OP if you overpay £20,000 on a £100,000 mortgage (eg) in five years' time, when you come to remortgage or move house you will only need to borrow £80k not £100k. As interest rates may be higher then your monthly payment may not be any less than it is now, but it will still be a lot better than paying the higher interest rate on the full £100k.

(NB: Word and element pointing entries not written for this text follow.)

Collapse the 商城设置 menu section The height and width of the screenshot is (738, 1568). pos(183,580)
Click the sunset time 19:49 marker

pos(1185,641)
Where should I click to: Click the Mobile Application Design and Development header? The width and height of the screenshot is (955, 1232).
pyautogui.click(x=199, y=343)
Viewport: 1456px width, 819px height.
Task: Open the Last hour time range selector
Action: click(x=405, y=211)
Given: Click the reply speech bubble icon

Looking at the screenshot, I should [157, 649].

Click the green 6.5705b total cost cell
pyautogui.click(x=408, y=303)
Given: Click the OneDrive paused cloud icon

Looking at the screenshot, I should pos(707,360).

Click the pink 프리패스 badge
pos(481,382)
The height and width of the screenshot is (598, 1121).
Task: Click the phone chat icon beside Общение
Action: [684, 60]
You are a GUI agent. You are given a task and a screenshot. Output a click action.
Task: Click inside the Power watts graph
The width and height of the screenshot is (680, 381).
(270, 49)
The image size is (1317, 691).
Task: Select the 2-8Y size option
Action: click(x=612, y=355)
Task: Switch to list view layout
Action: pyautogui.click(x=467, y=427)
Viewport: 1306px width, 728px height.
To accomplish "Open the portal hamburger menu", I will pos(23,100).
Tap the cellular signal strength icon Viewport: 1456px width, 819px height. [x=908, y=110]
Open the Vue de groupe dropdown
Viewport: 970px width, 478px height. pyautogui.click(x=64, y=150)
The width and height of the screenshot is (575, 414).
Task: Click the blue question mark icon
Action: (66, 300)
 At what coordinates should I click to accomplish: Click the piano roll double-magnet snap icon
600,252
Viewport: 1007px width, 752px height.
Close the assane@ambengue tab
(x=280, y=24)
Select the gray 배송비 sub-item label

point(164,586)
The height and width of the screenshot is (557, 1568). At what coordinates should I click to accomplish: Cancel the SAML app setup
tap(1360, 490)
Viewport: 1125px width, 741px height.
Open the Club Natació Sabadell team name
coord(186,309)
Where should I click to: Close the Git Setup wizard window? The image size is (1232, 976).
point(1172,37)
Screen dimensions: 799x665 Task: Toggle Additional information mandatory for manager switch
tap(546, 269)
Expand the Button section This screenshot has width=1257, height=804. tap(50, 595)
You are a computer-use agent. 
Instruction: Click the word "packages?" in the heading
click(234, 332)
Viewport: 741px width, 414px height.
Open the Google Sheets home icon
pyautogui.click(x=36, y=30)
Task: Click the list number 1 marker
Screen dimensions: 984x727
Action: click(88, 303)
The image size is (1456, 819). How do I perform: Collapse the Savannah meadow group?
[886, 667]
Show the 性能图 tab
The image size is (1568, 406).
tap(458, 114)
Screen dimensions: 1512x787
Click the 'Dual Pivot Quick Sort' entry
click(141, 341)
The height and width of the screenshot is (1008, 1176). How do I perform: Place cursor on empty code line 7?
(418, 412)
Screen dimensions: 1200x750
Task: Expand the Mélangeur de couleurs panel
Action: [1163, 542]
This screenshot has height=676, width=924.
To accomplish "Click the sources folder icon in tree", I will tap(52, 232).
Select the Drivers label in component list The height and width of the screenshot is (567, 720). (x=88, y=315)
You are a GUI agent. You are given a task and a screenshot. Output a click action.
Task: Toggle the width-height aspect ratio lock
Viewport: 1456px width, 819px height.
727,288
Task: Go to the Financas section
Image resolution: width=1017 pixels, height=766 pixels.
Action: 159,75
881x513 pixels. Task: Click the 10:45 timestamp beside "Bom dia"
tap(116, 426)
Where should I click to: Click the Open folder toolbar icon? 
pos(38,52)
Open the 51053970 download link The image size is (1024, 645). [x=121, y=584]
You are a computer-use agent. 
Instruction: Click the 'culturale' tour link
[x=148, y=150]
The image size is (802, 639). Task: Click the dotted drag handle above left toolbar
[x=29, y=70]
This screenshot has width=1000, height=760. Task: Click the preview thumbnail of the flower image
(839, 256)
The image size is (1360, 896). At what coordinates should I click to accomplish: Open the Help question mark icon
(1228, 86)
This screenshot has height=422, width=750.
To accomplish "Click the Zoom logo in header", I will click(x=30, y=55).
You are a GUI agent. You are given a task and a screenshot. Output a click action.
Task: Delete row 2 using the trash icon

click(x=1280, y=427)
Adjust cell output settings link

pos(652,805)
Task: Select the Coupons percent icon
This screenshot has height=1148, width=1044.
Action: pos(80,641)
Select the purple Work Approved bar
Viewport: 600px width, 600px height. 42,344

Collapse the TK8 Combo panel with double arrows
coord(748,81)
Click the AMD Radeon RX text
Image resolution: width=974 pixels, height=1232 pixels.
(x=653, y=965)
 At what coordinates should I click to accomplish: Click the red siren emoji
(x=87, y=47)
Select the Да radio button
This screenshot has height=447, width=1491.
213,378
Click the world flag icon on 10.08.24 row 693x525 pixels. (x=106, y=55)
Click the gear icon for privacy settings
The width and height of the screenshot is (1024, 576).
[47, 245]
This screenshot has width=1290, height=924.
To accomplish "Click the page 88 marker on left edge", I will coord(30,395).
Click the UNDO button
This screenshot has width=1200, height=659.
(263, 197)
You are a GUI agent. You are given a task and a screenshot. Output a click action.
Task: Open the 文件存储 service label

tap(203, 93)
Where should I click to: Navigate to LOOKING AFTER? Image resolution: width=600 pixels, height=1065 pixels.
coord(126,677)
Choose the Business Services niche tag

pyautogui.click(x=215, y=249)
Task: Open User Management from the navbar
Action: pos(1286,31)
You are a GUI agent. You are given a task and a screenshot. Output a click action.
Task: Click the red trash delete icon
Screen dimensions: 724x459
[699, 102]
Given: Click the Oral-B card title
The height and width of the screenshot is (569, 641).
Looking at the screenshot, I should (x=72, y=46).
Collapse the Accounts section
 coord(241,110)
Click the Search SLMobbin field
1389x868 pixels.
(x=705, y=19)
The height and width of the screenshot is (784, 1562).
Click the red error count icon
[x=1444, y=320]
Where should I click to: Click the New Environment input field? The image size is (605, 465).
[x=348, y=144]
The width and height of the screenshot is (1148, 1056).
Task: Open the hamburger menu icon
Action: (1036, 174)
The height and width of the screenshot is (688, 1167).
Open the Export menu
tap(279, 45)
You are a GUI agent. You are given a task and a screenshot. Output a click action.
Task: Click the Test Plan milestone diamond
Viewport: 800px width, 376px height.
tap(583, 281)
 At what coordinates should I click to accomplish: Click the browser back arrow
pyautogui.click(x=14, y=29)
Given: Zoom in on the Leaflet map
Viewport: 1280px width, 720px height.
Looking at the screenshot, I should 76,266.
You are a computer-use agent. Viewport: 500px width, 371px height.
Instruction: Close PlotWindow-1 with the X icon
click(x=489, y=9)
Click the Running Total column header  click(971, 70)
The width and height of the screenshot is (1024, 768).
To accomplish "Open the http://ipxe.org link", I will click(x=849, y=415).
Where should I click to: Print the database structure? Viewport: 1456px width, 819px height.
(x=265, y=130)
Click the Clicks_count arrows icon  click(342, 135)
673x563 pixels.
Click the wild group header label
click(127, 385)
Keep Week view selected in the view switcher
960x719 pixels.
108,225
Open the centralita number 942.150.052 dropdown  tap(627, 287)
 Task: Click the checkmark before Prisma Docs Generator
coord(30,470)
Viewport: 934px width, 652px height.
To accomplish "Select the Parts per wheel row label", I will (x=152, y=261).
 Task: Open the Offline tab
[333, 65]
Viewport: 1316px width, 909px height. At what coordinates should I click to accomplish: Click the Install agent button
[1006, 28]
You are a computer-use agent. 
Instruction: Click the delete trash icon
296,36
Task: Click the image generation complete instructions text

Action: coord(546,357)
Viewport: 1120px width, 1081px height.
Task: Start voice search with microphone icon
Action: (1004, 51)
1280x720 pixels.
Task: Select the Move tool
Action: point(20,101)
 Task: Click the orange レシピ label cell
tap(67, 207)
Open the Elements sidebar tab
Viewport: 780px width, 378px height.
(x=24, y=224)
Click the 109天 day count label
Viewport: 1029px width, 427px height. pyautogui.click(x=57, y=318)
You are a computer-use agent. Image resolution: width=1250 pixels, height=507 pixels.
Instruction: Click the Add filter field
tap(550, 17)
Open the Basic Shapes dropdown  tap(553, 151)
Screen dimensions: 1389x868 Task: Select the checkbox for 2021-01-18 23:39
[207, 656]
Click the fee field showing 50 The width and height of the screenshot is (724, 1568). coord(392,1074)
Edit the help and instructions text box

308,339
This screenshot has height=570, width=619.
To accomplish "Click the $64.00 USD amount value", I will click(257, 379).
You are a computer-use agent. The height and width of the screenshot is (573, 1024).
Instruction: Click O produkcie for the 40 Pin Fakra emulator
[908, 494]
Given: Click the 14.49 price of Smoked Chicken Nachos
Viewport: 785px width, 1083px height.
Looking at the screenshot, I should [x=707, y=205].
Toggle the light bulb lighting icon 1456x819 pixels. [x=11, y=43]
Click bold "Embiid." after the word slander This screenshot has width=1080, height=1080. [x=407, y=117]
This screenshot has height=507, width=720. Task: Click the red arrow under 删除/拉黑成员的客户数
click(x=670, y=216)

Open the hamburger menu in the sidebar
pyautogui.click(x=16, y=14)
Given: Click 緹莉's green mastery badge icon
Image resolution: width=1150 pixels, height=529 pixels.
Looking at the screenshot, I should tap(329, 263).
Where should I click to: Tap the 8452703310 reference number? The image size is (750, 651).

YankeeDad · 01/10/2022 09:37

@YellowRedBlueGreen if you could answer the following questions it would facilitate giving you more useful advice:

  1. what is the interest rate fixed on your mortgage, and until which date?
  2. are you already contributing annually to an ISA, and if so, how much?
  3. are you a higher rate taxpayer?
  4. how much extra would you be allowed to pay down on your mortgage each year without paying a penalty?
  5. if you decided to sock away extra money into savings instead of paying extra on your mortgage, would you have the strong discipline to keep it in savings and avoid spending it for any reason?
YankeeDad · 01/10/2022 09:40

@YellowRedBlueGreen let me also add, almost nobody can work out mortgage payment amounts and paydown amounts in their head - you need a spreadsheet or mortgage calculator for that! But, there are some useful simple principles based on the interest rates and your tax rate, hence my previous questions.